#### EXERCISE GOAL:
Take the data that follows and retype it word for word.

#### PROVIDED DATA:
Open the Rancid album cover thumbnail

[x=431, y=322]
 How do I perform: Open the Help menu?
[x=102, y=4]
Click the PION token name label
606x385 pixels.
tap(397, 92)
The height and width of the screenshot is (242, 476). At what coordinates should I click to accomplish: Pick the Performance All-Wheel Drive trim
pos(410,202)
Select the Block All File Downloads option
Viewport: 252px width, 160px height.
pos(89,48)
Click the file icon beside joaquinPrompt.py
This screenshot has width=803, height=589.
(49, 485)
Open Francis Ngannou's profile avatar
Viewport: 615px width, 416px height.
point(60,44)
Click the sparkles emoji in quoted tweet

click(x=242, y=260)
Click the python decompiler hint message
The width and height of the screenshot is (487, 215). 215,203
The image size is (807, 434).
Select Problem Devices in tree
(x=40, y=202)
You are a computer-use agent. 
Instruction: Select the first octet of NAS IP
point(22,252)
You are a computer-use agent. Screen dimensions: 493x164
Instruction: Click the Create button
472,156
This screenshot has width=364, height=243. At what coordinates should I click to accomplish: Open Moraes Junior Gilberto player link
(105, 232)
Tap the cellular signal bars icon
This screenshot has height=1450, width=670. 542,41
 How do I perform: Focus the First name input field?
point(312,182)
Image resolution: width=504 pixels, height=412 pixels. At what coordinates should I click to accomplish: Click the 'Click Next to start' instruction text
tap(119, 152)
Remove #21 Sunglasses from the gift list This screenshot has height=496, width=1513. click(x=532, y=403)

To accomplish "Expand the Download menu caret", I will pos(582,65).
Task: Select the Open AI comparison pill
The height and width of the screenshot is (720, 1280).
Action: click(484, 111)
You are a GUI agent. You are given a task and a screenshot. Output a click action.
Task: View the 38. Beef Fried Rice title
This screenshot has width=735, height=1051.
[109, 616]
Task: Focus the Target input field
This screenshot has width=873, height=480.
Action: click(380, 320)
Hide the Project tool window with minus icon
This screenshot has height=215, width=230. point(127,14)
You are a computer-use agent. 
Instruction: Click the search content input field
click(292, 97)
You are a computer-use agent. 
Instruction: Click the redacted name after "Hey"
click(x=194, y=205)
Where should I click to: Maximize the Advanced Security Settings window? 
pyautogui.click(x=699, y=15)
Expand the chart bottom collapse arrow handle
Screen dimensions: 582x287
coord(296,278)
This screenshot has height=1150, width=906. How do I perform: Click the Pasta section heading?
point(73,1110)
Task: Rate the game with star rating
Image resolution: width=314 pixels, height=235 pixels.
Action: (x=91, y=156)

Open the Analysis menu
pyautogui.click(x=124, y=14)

#### ANSWER SECTION:
Open the Rancid album cover thumbnail

[x=431, y=322]
 How do I perform: Open the Help menu?
[x=102, y=4]
Click the PION token name label
606x385 pixels.
tap(397, 92)
The height and width of the screenshot is (242, 476). At what coordinates should I click to accomplish: Pick the Performance All-Wheel Drive trim
pos(410,202)
Select the Block All File Downloads option
Viewport: 252px width, 160px height.
pos(89,48)
Click the file icon beside joaquinPrompt.py
This screenshot has width=803, height=589.
(49, 485)
Open Francis Ngannou's profile avatar
Viewport: 615px width, 416px height.
point(60,44)
Click the sparkles emoji in quoted tweet

click(x=242, y=260)
Click the python decompiler hint message
The width and height of the screenshot is (487, 215). 215,203
The image size is (807, 434).
Select Problem Devices in tree
(x=40, y=202)
You are a computer-use agent. 
Instruction: Select the first octet of NAS IP
point(22,252)
You are a computer-use agent. Screen dimensions: 493x164
Instruction: Click the Create button
472,156
This screenshot has width=364, height=243. At what coordinates should I click to accomplish: Open Moraes Junior Gilberto player link
(105, 232)
Tap the cellular signal bars icon
This screenshot has height=1450, width=670. 542,41
 How do I perform: Focus the First name input field?
point(312,182)
Image resolution: width=504 pixels, height=412 pixels. At what coordinates should I click to accomplish: Click the 'Click Next to start' instruction text
tap(119, 152)
Remove #21 Sunglasses from the gift list This screenshot has height=496, width=1513. click(x=532, y=403)

To accomplish "Expand the Download menu caret", I will pos(582,65).
Task: Select the Open AI comparison pill
The height and width of the screenshot is (720, 1280).
Action: click(484, 111)
You are a GUI agent. You are given a task and a screenshot. Output a click action.
Task: View the 38. Beef Fried Rice title
This screenshot has width=735, height=1051.
[109, 616]
Task: Focus the Target input field
This screenshot has width=873, height=480.
Action: click(380, 320)
Hide the Project tool window with minus icon
This screenshot has height=215, width=230. point(127,14)
You are a computer-use agent. 
Instruction: Click the search content input field
click(292, 97)
You are a computer-use agent. 
Instruction: Click the redacted name after "Hey"
click(x=194, y=205)
Where should I click to: Maximize the Advanced Security Settings window? 
pyautogui.click(x=699, y=15)
Expand the chart bottom collapse arrow handle
Screen dimensions: 582x287
coord(296,278)
This screenshot has height=1150, width=906. How do I perform: Click the Pasta section heading?
point(73,1110)
Task: Rate the game with star rating
Image resolution: width=314 pixels, height=235 pixels.
Action: (x=91, y=156)

Open the Analysis menu
pyautogui.click(x=124, y=14)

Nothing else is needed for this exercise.